Instead, according to his aides, Bush wants to use the summit not only to spend time with Gorbachev but also to sign a host of treaties. U.S. and Soviet officials are conducting negotiations on 10 topics--ranging from nuclear, chemical and conventional arms control to trade and maritime issues--in the hope they can have a stack of agreements ready for signing.

Gorbachev’s crackdown against the Soviet republic of Lithuania for declaring its independence also has militated against choreographing the summit for high drama. Lithuania “damps down a lot of creative ideas you might come up with to highlight the summit,” one official said. “There just doesn’t seem to be a lot of enthusiasm for planning spectacular things.”

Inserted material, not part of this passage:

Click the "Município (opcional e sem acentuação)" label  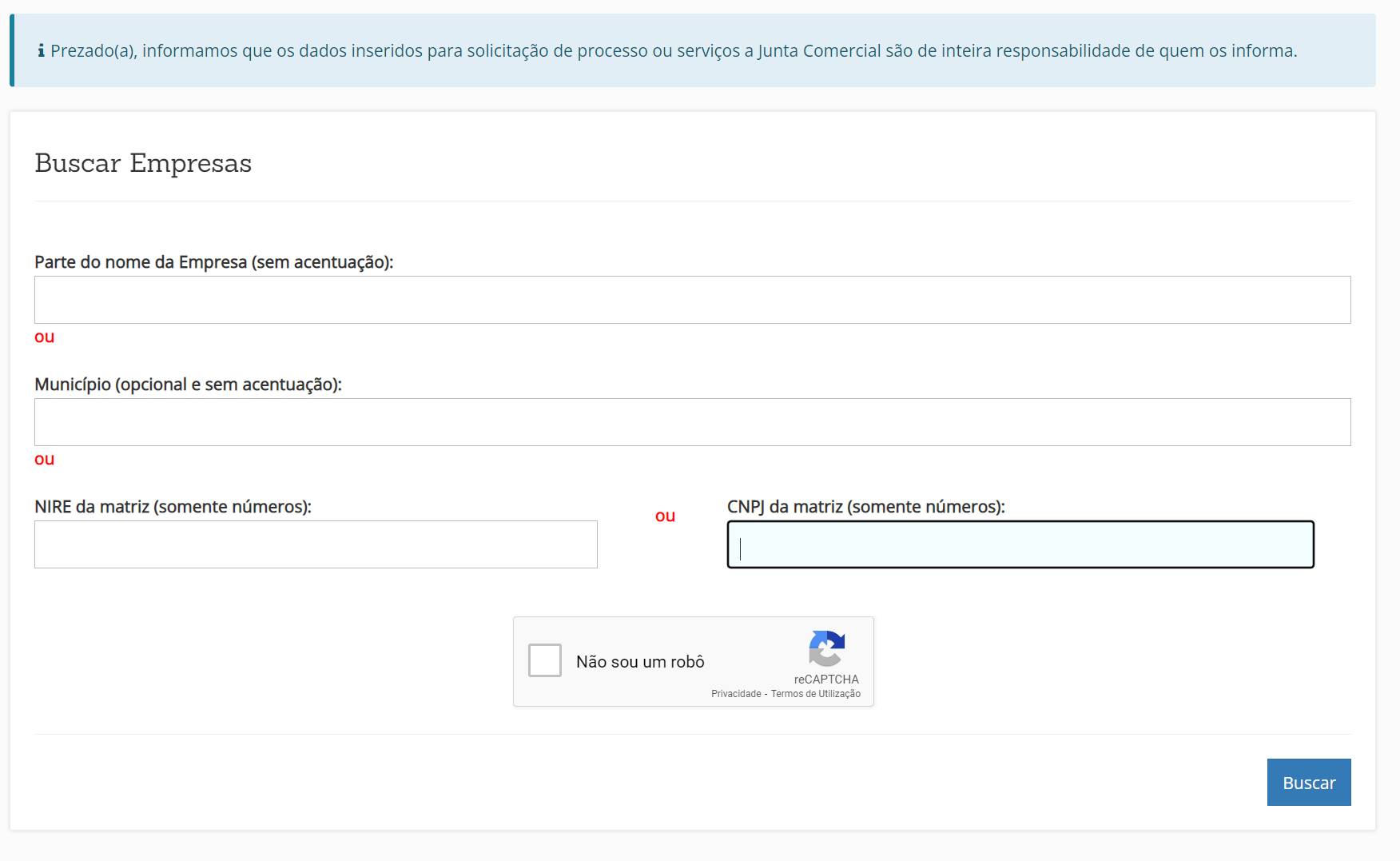pos(188,385)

At the same time, White House aides say, Bush plans not to lambaste Gorbachev publicly over his Lithuania policy.

Gorbachev likewise has an interest in a businesslike summit as opposed to a theatrical one. At home, his challenges include not only the Lithuanian secession movement but also growing dissatisfaction with the Soviet economy. With a Communist Party congress awaiting him upon his return, Gorbachev can ill afford to engage in anything other than serious discussions with Bush, White House officials say. This does not rule out the possibility that the Soviet leader will once again, as in 1987, leap from his limousine to converse with passers-by on a busy Washington street. But it does suggest that Gorbachev has no more interest than Bush in spending a chunk of the three-day summit going to Kennebunkport.

Some change of scenery is likely, however. Bush and Gorbachev are likely to break away from Washington to spend time at Camp David, the rustic presidential retreat in Maryland.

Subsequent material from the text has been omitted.